Translations/adaptations.

Available for free for 35 languages and dialects. Versions in 11 other languages are in progress (as of January 30, 2011).

Psychometric Information

Method of development.

Eight hundred twenty-one possible questions obtained by literature review were reduced to 67 (+3 new) due to content overlap or off target by a consensus group. Patient data were analyzed by different item to total correlation techniques, comparison to clinimetric ranking, and clinical judgment, resulting in the final 30-item version (1, 2). The newest manual contains extensive psychometric information (1). Psychometric analysis by item-response theory (using Rasch analysis) was performed later for the DASH (8, 9). All relevant modern strategies were used in the development of the QuickDASH comparing 3 strategies: the concept-retention method, the equidiscriminative item-total correlation, and the item-response theory (Rasch modeling). The concept-retention method was most similar to the DASH and was chosen to build the QuickDASH (3).

Acceptability.

All item content is easy to read and understand. Missing data are rare. Item 21 that asks about sexual activity is often left out by patients. For that reason, item 21 has been skipped in the QuickDASH (3, 6).

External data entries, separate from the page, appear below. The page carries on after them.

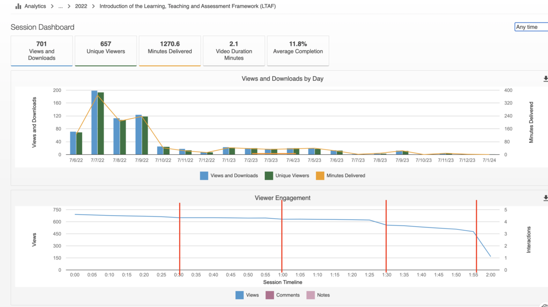The width and height of the screenshot is (548, 307).
Task: Toggle the Minutes Delivered legend series
Action: [x=340, y=175]
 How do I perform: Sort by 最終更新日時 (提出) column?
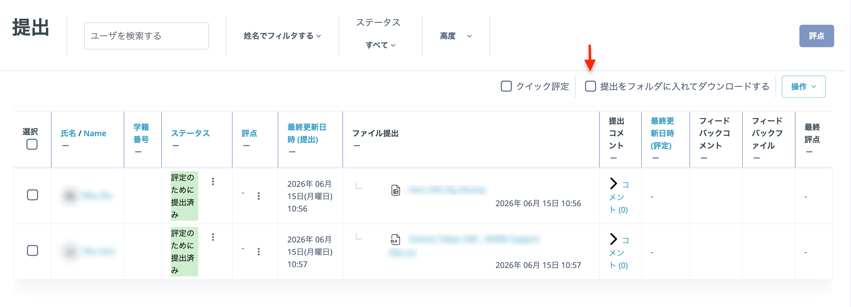pos(307,133)
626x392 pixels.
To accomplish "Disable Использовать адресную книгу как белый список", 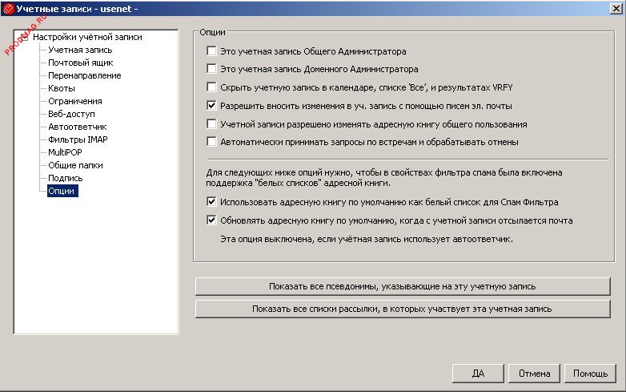I will (211, 202).
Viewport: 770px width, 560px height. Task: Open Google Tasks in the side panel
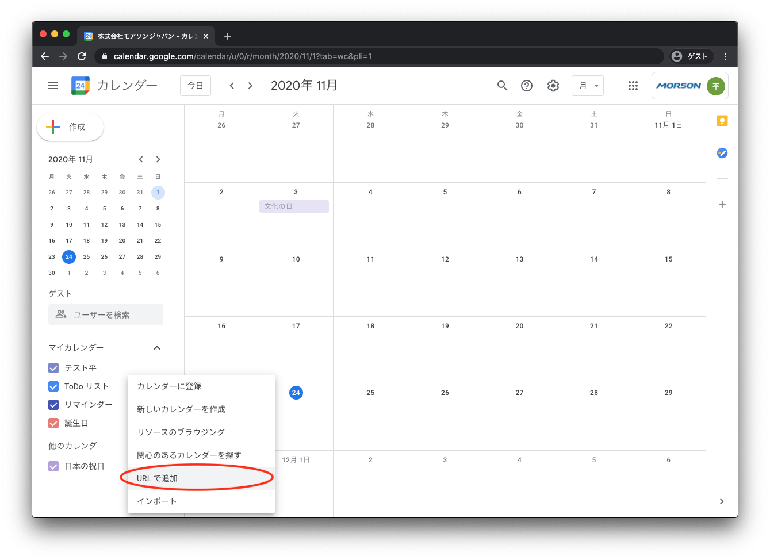point(722,153)
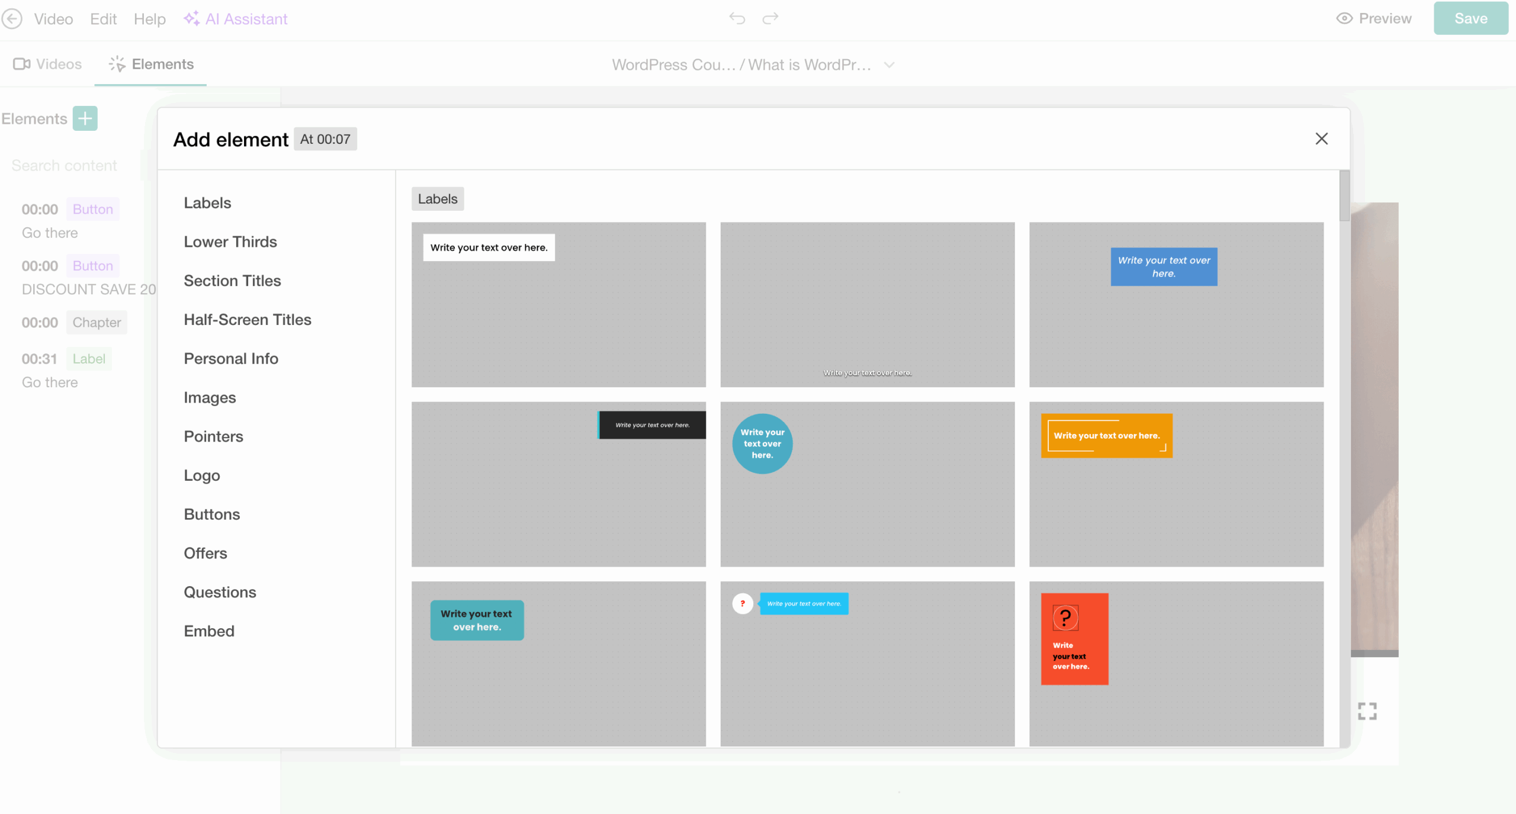Close the Add element dialog
Image resolution: width=1516 pixels, height=814 pixels.
click(1321, 139)
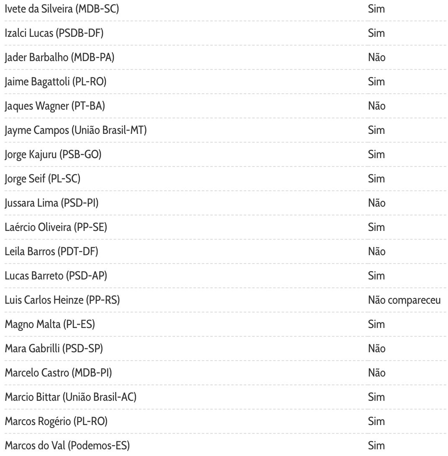Click Jussara Lima (PSD-PI) entry
Image resolution: width=448 pixels, height=456 pixels.
pyautogui.click(x=51, y=203)
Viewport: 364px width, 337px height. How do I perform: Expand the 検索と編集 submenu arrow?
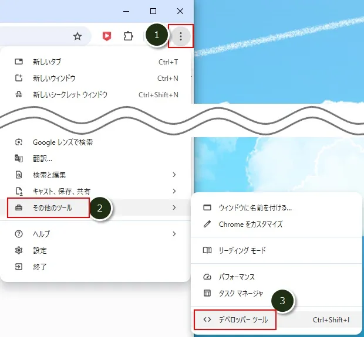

Low floor and ceiling effects are reported (1, 6, 8, 11, 14, 18).

Reliability.

Internal consistency/cross-sectional reliability: Cronbach's α = 0.92–0.98 for the DASH (1, 4, 8, 9, 15) and 0.92–0.95 for the QuickDASH (3, 10).

Test–retest reliability: intraclass correlation coefficient 0.93–0.98 for the DASH (1, 14, 18, 21, 22) and 0.90–0.94 for the QuickDASH (3, 10, 28).

Validity.

Content validity.

Normally distributed scores and low floor and ceiling effects (6, 14, 18).

Criterion validity.

There is no gold standard for symptoms or function measurement of the shoulder. The obvious content validity of the used items and the numerous studies of the DASH give it a certain intrinsic validity. However, criterion validity of the DASH came into question when Rasch analysis was applied (8, 9). The corresponding results for the QuickDASH were better but also criticized (3, 9).

Construct validity.

Pearson's or Spearman's correlations of the DASH total score to other instruments are as follows:

  • SPADI: 0.79–0.93 and 0.55 (ref.6, 14, 20)

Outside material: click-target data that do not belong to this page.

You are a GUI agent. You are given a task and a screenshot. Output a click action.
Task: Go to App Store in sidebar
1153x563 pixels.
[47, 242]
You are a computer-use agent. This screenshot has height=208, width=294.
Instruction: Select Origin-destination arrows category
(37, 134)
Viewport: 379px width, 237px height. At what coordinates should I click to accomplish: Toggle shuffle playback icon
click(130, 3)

  • HAQ: 0.88 and 0.54 (ref.18, 20)

  • CS: 0.82 (ref.6) ASES: 0.79 (ref.6)

  • EQ-5D: 0.75 (ref.22)

  • SF-12 PCS: 0.75 and 0.57–0.63 (ref.16, 22)

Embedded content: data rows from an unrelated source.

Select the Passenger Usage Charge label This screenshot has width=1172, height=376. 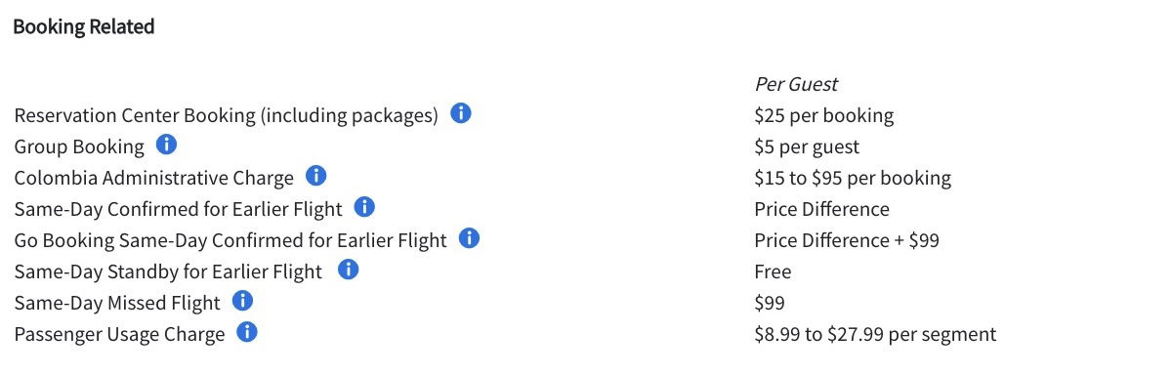click(119, 335)
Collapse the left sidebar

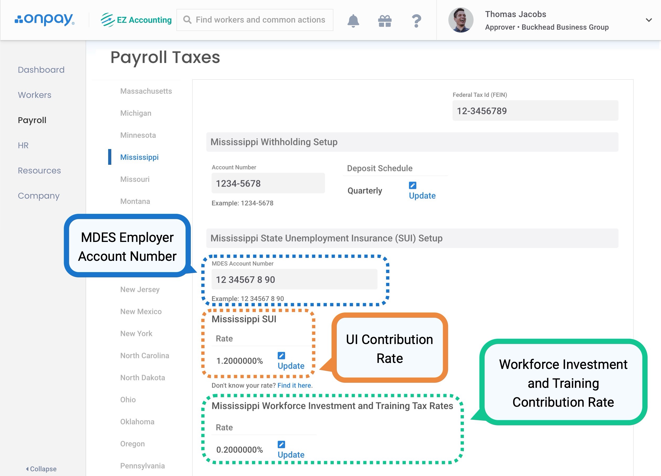(41, 469)
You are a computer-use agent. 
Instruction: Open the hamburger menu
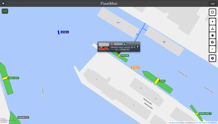3,3
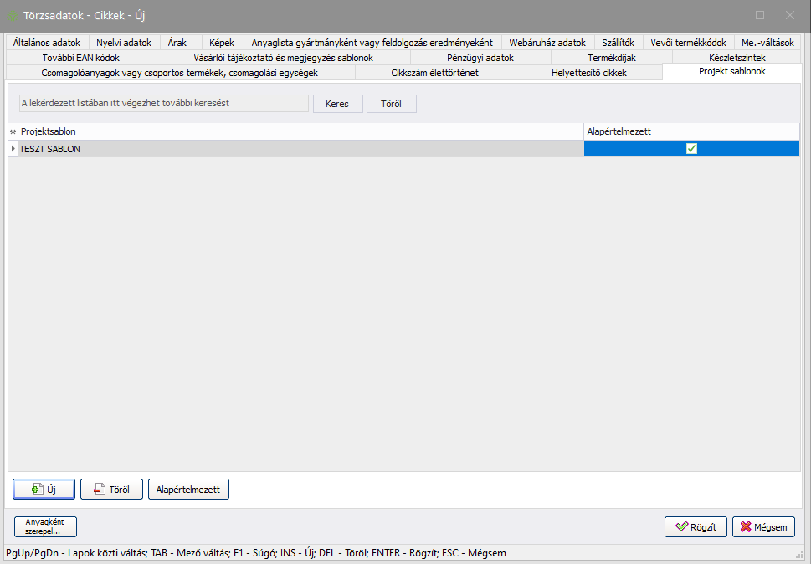811x564 pixels.
Task: Click the Töröl button with red minus icon
Action: [111, 490]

  • SF-36 PCS: 0.70 (ref.6, 18)

  • Global disability rating: 0.67–0.71 (ref.21)

  • DAS28: 0.42 (ref.18)

  • SF-36 MCS: 0.27 and 0.06 (ref.6, 18)

  • SF-12 MCS: 0.10–0.33 (ref.16)

The correlations reflected a well-fitting dose-response curve for the construct of shoulder specificity of the compared instruments (19). Extraordinary low correlations were reported in 1 study (20).

Pearson's correlations of the QuickDASH total score to other instruments are as follows:

  • SPADI: 0.84 (ref.11)

  • SF-36 PCS: 0.68 (ref.11)

  • Global rating of change: 0.45 (ref.28)

Ability to detect change.

Minimally detectable change (MDC95%): 7.9–14.8 points for the DASH (7, 14, 21) and 13.3 for the QuickDASH (28).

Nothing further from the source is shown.